(EXTRACT PROVIDED):
4. The method of claim 1, wherein applying an offline feature-based
learning method further comprises the steps of: selecting three or
more images which capture the same scene of the food plate by
receiving a plurality of images of the food plate in addition to
the one or more images; color normalizing one or more of the three
or more images; employing an annotation tool used to identify each
food type; and processing the color normalized image to extract
color and texture features of each of the food items.
5. The method of claim 4, wherein the step of color normalizing
comprises detecting a color pattern in the scene.
6. The method of claim 4, wherein the step of processing the color
normalized image to extract color and texture features of each of
the food items further comprises the steps of: transforming color
features to a CIE L*A*B color space; determining 2D texture
features by applying a histogram of orientation gradient (HOG)
method; and placing the color features and 2D texture features into
bins of histograms in a higher dimensional space.
7. The method of claim 4, wherein the step of processing the color
normalized image to extract color and texture features further
comprises the steps of: extracting color and texture features using
Texton histograms; training a set of one-versus-one classifiers
between each pair of foods; and combining color and texture
information from the Texton histograms using an Adaboost-based
feature selection classifier.

(DATA IN THIS EXERCISE):

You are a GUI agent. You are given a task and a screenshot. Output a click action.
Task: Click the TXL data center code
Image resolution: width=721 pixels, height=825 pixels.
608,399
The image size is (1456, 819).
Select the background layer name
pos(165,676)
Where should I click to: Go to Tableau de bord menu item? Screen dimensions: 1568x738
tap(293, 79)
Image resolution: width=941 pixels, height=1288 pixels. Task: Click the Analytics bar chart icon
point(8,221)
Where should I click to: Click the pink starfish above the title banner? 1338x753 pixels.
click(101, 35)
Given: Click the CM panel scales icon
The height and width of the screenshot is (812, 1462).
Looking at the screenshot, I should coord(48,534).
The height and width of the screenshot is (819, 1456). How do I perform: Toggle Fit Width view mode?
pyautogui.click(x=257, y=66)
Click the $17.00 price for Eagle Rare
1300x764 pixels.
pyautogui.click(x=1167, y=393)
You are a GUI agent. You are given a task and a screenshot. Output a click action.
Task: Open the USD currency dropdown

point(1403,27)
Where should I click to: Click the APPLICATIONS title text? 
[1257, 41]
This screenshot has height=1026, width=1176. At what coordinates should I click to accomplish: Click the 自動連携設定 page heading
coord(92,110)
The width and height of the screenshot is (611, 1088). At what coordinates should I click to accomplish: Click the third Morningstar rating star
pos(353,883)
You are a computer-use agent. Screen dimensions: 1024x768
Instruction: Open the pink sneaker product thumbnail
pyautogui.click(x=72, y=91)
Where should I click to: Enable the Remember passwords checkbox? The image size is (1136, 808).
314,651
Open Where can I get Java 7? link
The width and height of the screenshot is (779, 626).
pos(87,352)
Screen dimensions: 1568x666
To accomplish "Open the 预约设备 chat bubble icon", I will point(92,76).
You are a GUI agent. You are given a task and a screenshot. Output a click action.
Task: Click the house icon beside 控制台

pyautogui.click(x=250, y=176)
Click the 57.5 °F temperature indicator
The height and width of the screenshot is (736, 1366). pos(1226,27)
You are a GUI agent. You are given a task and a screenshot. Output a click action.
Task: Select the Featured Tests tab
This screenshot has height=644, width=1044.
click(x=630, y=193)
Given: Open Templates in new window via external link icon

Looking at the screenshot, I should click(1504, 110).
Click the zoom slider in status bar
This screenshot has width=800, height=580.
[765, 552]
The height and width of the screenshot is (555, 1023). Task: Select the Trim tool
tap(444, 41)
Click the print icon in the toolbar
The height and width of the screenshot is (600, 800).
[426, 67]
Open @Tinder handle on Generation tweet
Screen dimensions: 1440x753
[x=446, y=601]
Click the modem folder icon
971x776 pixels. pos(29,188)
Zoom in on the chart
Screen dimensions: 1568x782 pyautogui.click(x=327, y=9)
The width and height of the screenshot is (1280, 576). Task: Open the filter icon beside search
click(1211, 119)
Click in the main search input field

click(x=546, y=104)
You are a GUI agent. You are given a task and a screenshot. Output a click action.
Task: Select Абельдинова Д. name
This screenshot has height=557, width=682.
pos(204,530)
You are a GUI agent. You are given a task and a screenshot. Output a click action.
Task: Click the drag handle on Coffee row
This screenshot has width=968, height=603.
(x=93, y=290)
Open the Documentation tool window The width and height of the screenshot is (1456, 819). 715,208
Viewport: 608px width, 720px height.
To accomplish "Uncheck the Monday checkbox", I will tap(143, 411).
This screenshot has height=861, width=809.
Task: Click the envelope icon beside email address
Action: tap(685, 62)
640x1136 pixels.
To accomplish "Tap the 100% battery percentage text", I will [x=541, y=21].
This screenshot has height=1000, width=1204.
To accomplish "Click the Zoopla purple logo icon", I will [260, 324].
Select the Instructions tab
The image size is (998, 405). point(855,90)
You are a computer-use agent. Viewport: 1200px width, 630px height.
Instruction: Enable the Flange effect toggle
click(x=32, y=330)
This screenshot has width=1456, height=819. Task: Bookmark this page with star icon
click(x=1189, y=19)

(REQUIRED WORK):
a. According to the patent claims, which method is applied to determine 2D texture features?
b. Find each line of the records that includes the word "pink", and copy those lines.
The patent claims and the records were taken from unrelated sources.

(RESULTS OF THE EXERCISE):
a. A histogram of orientation gradient (HOG) method.

b.
Where should I click to: Click the pink starfish above the title banner? 1338x753 pixels.
Instruction: Open the pink sneaker product thumbnail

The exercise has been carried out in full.